DOCUMENT EXCERPT.
▼

Puzzlement After Amish Shootings
As the Amish community of Lancaster County, Pa., prepares private funerals after the very public deaths of five girls in a one-room schoolhouse Monday, experts on school violence and politicians are questioning what to make of a rash of similar incidents in the past few weeks.
On Monday, Charles Carl Roberts IV, a 32-year-old milk truck driver, entered the Pennsylvania school and, after letting everyone but the girls in the class go, killed five students before shooting himself. Five more students remain hospitalized. Police do not believe the school was chosen because of any grudge against the Amish.
The attack came only five days after a drifter in Colorado held six female high school students hostage before killing one and then himself. Within the past few weeks, shootings have also occurred at schools in North Carolina, Vermont, and Wisconsin.
The timing of the incidents has raised concerns that the perpetrators are copycats. The similarities between the Colorado and Pennsylvania cases, in which the perpetrators entered a classroom and ordered all but the girls to leave, have received particular scrutiny. James Alan Fox, a criminology professor at Northeastern University, said the quick succession of the cases suggested "contagion" may be playing a role in some of the crimes.
But Pennsylvania State Police Commissioner Jeffrey Miller has resisted drawing parallels between Monday's schoolhouse attack and last week's murder in Colorado.
"I really believe this was about this individual and what was going on inside his head," he said. Information released Tuesday backed up that position, suggesting that Roberts began buying supplies six days before the attack and before the incident in Colorado.
The attacks drew instant comparisons to the 1999 massacre at Colorado's Columbine High School, in which two students killed 13 people and then themselves, and have received a quick response from elected officials. President Bush announced plans for a conference on school violence, and Pennsylvania state legislators have revived a bill for stricter gun control that was defeated in Harrisburg last week.
But experts on school violence caution against reading too much into the crimes. The number of recent incidents and the attention they receive belies the fact that murder at school is exceedingly rare. Since 1992, when the government's National Center for Education Statistics began reporting data on school crime and safety, the number of school homicides for students ages 5 to 19 has never risen above 34 in a school year, and is often far lower. The latest report, covering the academic year 2001-02, reported only 17 homicides of children at school, compared with 2,036 such murders out of school.
Youth are consistently more than 70 times more likely to be murdered out of school than in it, and less than one in 1 million students is a victim of homicide in school in any given year. "With respect to murders and suicides, schools are relatively safe places," says Thomas Snyder, statistician for the National Center for Education Statistics. Numbers of school homicides in the 1990s were consistently in the high 20s or low 30s, but were in the teens for the last few years for which data was available.

▲

DATA RECORDS.

▼

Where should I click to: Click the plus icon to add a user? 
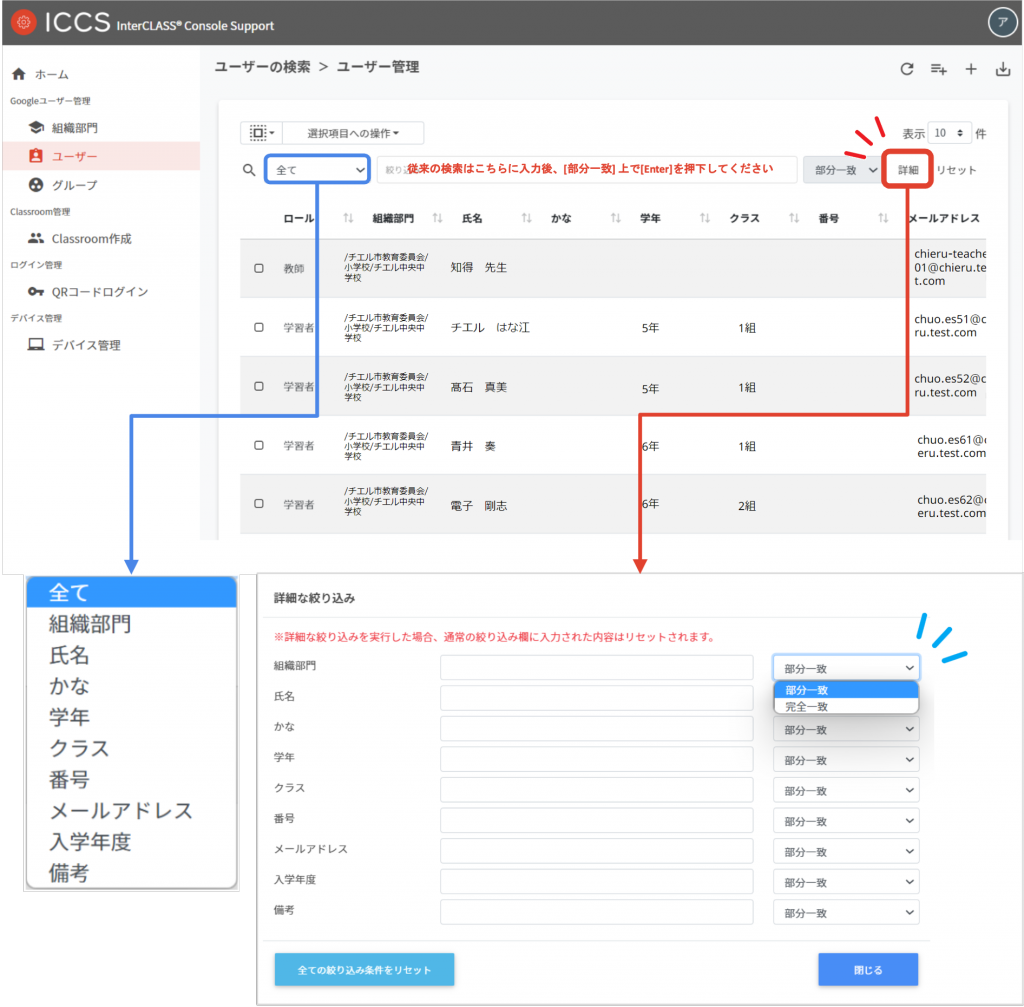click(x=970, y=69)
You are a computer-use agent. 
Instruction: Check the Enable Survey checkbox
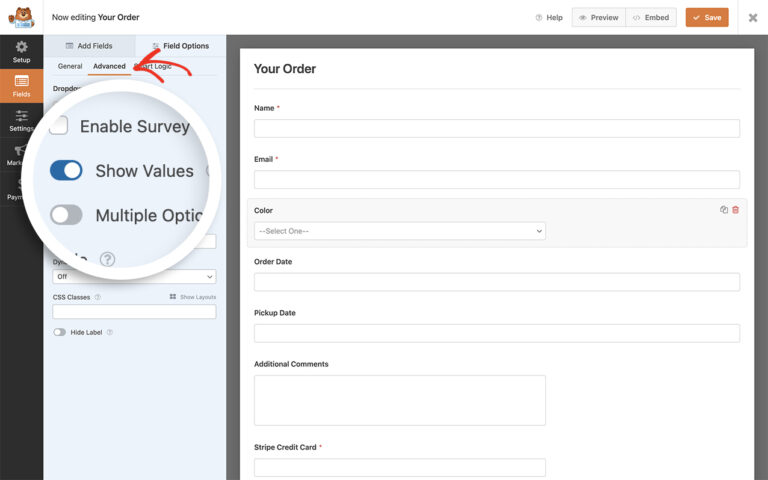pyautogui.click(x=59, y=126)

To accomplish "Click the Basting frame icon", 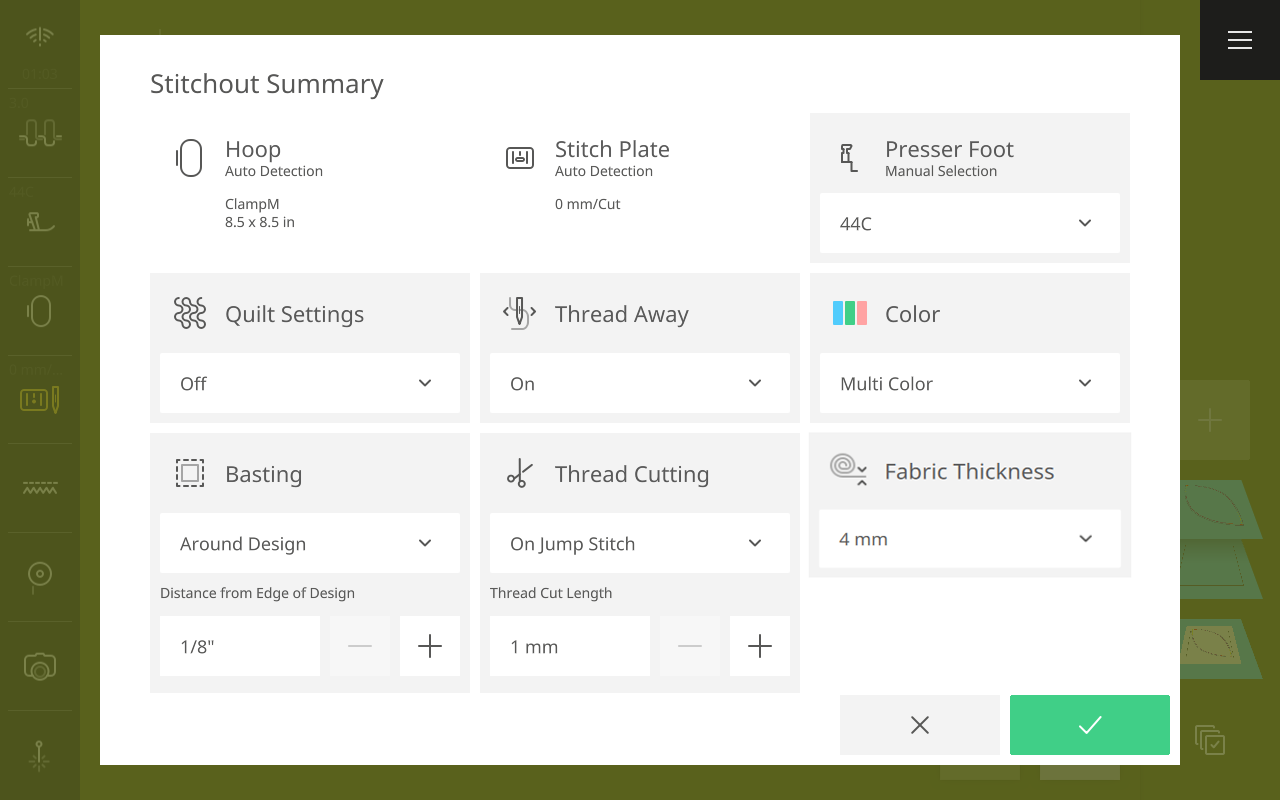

▲

DESCRIPTION OF THE TASK. Return the passage from the article on the Amish school shooting starting with "Puzzlement After Amish" and going on through "against the Amish.", copied word for word. The rows are separate material and do not relate to the article on the Amish school shooting.

RESPONSE TO THE EXERCISE.
Puzzlement After Amish Shootings
As the Amish community of Lancaster County, Pa., prepares private funerals after the very public deaths of five girls in a one-room schoolhouse Monday, experts on school violence and politicians are questioning what to make of a rash of similar incidents in the past few weeks.
On Monday, Charles Carl Roberts IV, a 32-year-old milk truck driver, entered the Pennsylvania school and, after letting everyone but the girls in the class go, killed five students before shooting himself. Five more students remain hospitalized. Police do not believe the school was chosen because of any grudge against the Amish.